MATERIAL SHOWN
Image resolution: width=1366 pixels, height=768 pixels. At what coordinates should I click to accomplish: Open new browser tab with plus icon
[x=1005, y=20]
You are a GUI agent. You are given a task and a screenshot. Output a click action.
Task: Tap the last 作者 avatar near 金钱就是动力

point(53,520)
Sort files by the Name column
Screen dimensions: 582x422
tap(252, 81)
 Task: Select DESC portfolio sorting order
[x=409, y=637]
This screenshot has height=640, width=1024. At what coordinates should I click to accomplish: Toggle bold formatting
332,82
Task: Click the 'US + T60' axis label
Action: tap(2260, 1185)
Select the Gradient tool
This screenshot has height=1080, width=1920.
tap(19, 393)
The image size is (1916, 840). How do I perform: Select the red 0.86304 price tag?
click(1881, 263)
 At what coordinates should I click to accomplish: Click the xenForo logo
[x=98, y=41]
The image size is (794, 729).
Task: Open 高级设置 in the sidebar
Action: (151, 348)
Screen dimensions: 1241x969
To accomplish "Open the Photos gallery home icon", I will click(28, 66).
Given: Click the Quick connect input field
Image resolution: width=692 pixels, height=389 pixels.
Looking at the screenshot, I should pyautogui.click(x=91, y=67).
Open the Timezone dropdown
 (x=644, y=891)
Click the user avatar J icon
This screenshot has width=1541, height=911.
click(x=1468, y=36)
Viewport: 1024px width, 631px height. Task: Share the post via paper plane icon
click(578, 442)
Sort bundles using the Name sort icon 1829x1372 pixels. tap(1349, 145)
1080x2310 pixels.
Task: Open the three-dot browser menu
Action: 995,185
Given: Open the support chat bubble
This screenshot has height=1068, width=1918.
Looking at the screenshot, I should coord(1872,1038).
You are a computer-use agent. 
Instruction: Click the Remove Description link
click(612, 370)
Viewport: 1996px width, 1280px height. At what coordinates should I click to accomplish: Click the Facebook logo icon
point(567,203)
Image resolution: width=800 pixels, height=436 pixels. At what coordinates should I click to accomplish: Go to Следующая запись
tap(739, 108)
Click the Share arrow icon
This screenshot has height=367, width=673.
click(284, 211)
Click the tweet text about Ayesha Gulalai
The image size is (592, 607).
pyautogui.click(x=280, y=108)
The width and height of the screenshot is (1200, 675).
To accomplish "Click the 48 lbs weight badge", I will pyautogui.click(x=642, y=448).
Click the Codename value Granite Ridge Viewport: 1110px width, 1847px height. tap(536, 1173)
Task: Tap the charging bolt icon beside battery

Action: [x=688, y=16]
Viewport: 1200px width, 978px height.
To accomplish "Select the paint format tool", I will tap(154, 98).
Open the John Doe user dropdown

DIRECTIONS FOR THIS TASK
Put the records above into a Markdown table with two columns, n for the row number and Line for the line itself. Leave out blank lines.

EXERCISE RESULT
| n | Line |
|---|---|
| 1 | Image resolution: width=1366 pixels, height=768 pixels. At what coordinates should I click to accomplish: Open new browser tab with plus icon |
| 2 | [x=1005, y=20] |
| 3 | You are a GUI agent. You are given a task and a screenshot. Output a click action. |
| 4 | Task: Tap the last 作者 avatar near 金钱就是动力 |
| 5 | point(53,520) |
| 6 | Sort files by the Name column |
| 7 | Screen dimensions: 582x422 |
| 8 | tap(252, 81) |
| 9 |  Task: Select DESC portfolio sorting order |
| 10 | [x=409, y=637] |
| 11 | This screenshot has height=640, width=1024. At what coordinates should I click to accomplish: Toggle bold formatting |
| 12 | 332,82 |
| 13 | Task: Click the 'US + T60' axis label |
| 14 | Action: tap(2260, 1185) |
| 15 | Select the Gradient tool |
| 16 | This screenshot has height=1080, width=1920. |
| 17 | tap(19, 393) |
| 18 | The image size is (1916, 840). How do I perform: Select the red 0.86304 price tag? |
| 19 | click(1881, 263) |
| 20 |  At what coordinates should I click to accomplish: Click the xenForo logo |
| 21 | [x=98, y=41] |
| 22 | The image size is (794, 729). |
| 23 | Task: Open 高级设置 in the sidebar |
| 24 | Action: (151, 348) |
| 25 | Screen dimensions: 1241x969 |
| 26 | To accomplish "Open the Photos gallery home icon", I will click(28, 66). |
| 27 | Given: Click the Quick connect input field |
| 28 | Image resolution: width=692 pixels, height=389 pixels. |
| 29 | Looking at the screenshot, I should pyautogui.click(x=91, y=67). |
| 30 | Open the Timezone dropdown |
| 31 |  (x=644, y=891) |
| 32 | Click the user avatar J icon |
| 33 | This screenshot has width=1541, height=911. |
| 34 | click(x=1468, y=36) |
| 35 | Viewport: 1024px width, 631px height. Task: Share the post via paper plane icon |
| 36 | click(578, 442) |
| 37 | Sort bundles using the Name sort icon 1829x1372 pixels. tap(1349, 145) |
| 38 | 1080x2310 pixels. |
| 39 | Task: Open the three-dot browser menu |
| 40 | Action: 995,185 |
| 41 | Given: Open the support chat bubble |
| 42 | This screenshot has height=1068, width=1918. |
| 43 | Looking at the screenshot, I should coord(1872,1038). |
| 44 | You are a computer-use agent.  |
| 45 | Instruction: Click the Remove Description link |
| 46 | click(612, 370) |
| 47 | Viewport: 1996px width, 1280px height. At what coordinates should I click to accomplish: Click the Facebook logo icon |
| 48 | point(567,203) |
| 49 | Image resolution: width=800 pixels, height=436 pixels. At what coordinates should I click to accomplish: Go to Следующая запись |
| 50 | tap(739, 108) |
| 51 | Click the Share arrow icon |
| 52 | This screenshot has height=367, width=673. |
| 53 | click(284, 211) |
| 54 | Click the tweet text about Ayesha Gulalai |
| 55 | The image size is (592, 607). |
| 56 | pyautogui.click(x=280, y=108) |
| 57 | The width and height of the screenshot is (1200, 675). |
| 58 | To accomplish "Click the 48 lbs weight badge", I will pyautogui.click(x=642, y=448). |
| 59 | Click the Codename value Granite Ridge Viewport: 1110px width, 1847px height. tap(536, 1173) |
| 60 | Task: Tap the charging bolt icon beside battery |
| 61 | Action: [x=688, y=16] |
| 62 | Viewport: 1200px width, 978px height. |
| 63 | To accomplish "Select the paint format tool", I will tap(154, 98). |
| 64 | Open the John Doe user dropdown |